Ярким носителем каппадокийской традиции был приходской священник села Фарасы святой Арсений Каппадокийский (1841–1924). «Дети, если они целый день играют, о еде даже не вспоминают. Так неужели они не выдержат поста сейчас, когда в посте им помогает и Христос», – говорил отец Арсений о воздержании детей во время постов. Благочестием отличались и предки старца Паисия. Его бабушке, Хаджи-Христине, принадлежал небольшой храм в честь святого Архангела Михаила, расположенный поодаль от села. Время от времени она уединялась в этой церкви, проводя время в безмолвии, молитве и посте. Однажды зимой церковь завалило снегом, но Хаджи-Христина каждый день находила на церковном подоконнике горячий хлеб. Христина молилась и с благоговением вкушала этот Божественный дар.
«Моя бабушка была очень отважным человеком, – вспоминал старец.– На всякий случай, для безопасности она всегда имела при себе ятаган. Вот тебе пожалуйста, женщина вдовая, двое детей, вокруг турки, но жить-то надо было… Тяжелые были годы… Все ее боялись. Молодчиной была! Как-то раз один разбойник залез в виноградник, который находился возле кладбища. Чтобы его испугались, он надел длинную, до пят, белую рубашку. Потом, выйдя из виноградника, он как был, в белой рубашке, зашел на кладбище и давай там шастать. Случилось в ту пору проходить через кладбище моей бабушке. Разбойник, когда увидел ее, растянулся на земле и притворился мертвым, чтобы она приняла его за вурдалака и напугалась. Однако бабушка подошла к нему и сказала: «Тебя, если б ты был человек порядочный, давно бы уже земля взяла!» И, сказав это, начала бить злодея тупой стороной ятагана!»

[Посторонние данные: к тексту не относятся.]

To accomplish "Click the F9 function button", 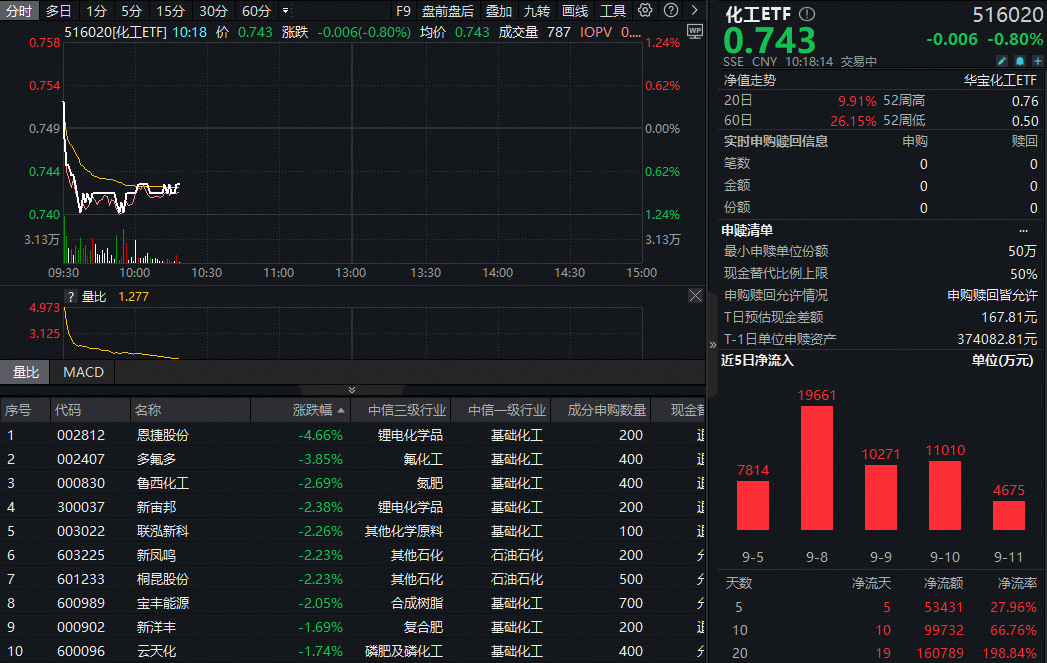I will [402, 10].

Отец старца – Продромос Феодосиу – принадлежал к благородной семье, которая из поколения в поколение начальствовала в Фарасах. Из-за преследований со стороны турок он был вынужден сменить фамилию и стал именовать себя Эзнепидис, что значит «иностранец». Продромос был прекрасным мастером, занимался выплавкой железа, трудился в Фарасах как крестьянин. Будучи 16-летним молодым человеком, он ранил льва, вступил с ним в схватку и вышел из нее победителем. В более зрелом возрасте Продромос много раз спасал свое село от четов (турецких разбойников). Однажды одевшись богатой турчанкой, он пришел в их логово, разыскал главаря, отнял у него винтовку и вместе с другими молодыми фарасиотами прогнал разбойников.
«Мужество, отвага – это одно, а злобность, уголовщина – совсем другое, – рассуждал впоследствии старец. – Брать врагов в плен для того, чтобы перерезать им горло, – это не мужество. Настоящим мужеством будет схватить врага, сломать ему винтовку и отпустить его на свободу. Мой отец так и делал. Когда он ловил четов, совершавших набеги на Фарасы, он отбирал у них винтовки, ломал их и говорил: «Вы – бабы, не мужчины…» Сердце должно стать безрассудным», – наставлял своих чад Паисий Святогорец.
Мать старца, Евлогия, происходила из рода Франгопулосов и была родственницей преподобному Арсению Каппадокийскому. Замуж за Продромоса Эзнепидиса Евлогию выдали совсем юной, в 15-летнем возрасте.
Эти благочестивые люди родили десятерых детей. Первенцы – Екатерина и Сотирия – умерли в младенчестве. Когда преподобный Арсений крестил их третьего ребенка, тоже девочку, он велел дать ей имя Зоя, что значит «жизнь». С тех пор никто из их детей не умирал. Имена детей Продромоса и Евлогии (по старшинству) следующие: Зоя, Мария, Рафаил, Амалия, Харалампий, Арсений (впоследствии старец Паисий), Христина и Лука.
В 2013 г. съемочная группа фильма «Паисий Святогорец» режиссера Александра Куприна записала интервью с Рафаилом Эзнепидисом, старшим братом Паисия, которому в тот момент было более 90 лет. По свидетельствам очевидцев, он напоминал библейского старца Симеона, который, несмотря на крайнее физическое измождение, должен дожить до какого-то важного события…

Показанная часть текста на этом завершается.